---- DOCUMENT TEXT

Timbuktu welcomes president of France to Mali

Sunday, February 3, 2013

— France’s president, Francois Hollande, paid a triumphant visit Saturday to the ancient city of Timbuktu, receiving a rapturous welcome from thousands of people who gathered in a dusty square next to a 14th-century mosque to dance, play drums and chant, “Vive la France!” The muezzin of the mosque, whose singing calls residents to pray five times a day, wore a scarf in the colors of the French flag around his neck, as he shouted, “Vive Hollande!”

But even as thousands of people gathered outside the mud and wood mosque to greet Hollande, hailing him as the city’s, and their country’s, savior, questions remain about what, exactly, France has accomplished aside from chasing Islamic extremists from the cities and into their desert and mountain redoubts.

“These Islamists, they have not been defeated,” said Moustapha Ben Essagoute, a member of one of the city’s most prominent families who lined up to greet Hollande. “Hardly any of them have been killed. They have run into the desert and the mountains to hide.”

Hollande, speaking to French and Malian troops, praised the alacrity of their victories.

--------
---- DATA SECTION

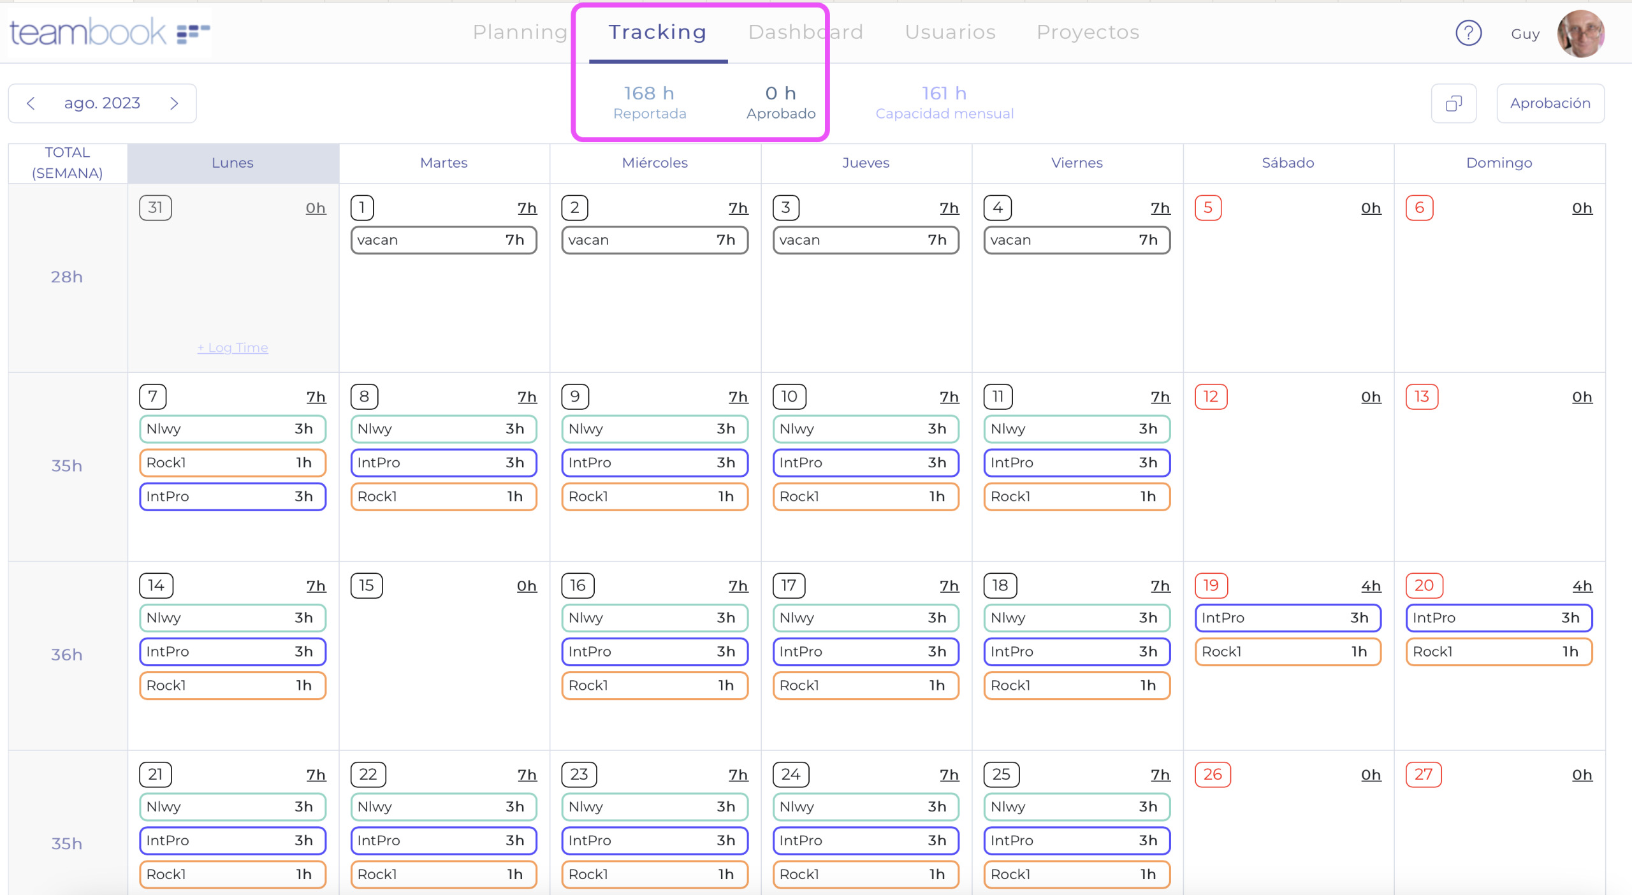
Task: Select day 15 date badge
Action: click(x=367, y=585)
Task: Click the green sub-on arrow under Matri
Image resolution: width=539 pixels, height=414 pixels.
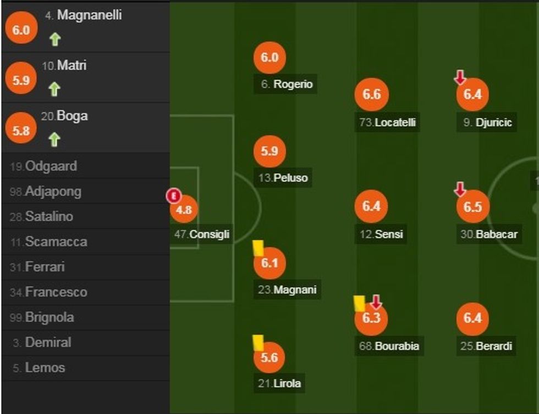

--------

● **WHAT NEEDS TO BE DONE**
From the Timbuktu article, write out the passage that begins with the words "Timbuktu welcomes president" and ends after the words "and mountain redoubts.".

● **SOLUTION FOR THIS EXERCISE**
Timbuktu welcomes president of France to Mali

Sunday, February 3, 2013

— France’s president, Francois Hollande, paid a triumphant visit Saturday to the ancient city of Timbuktu, receiving a rapturous welcome from thousands of people who gathered in a dusty square next to a 14th-century mosque to dance, play drums and chant, “Vive la France!” The muezzin of the mosque, whose singing calls residents to pray five times a day, wore a scarf in the colors of the French flag around his neck, as he shouted, “Vive Hollande!”

But even as thousands of people gathered outside the mud and wood mosque to greet Hollande, hailing him as the city’s, and their country’s, savior, questions remain about what, exactly, France has accomplished aside from chasing Islamic extremists from the cities and into their desert and mountain redoubts.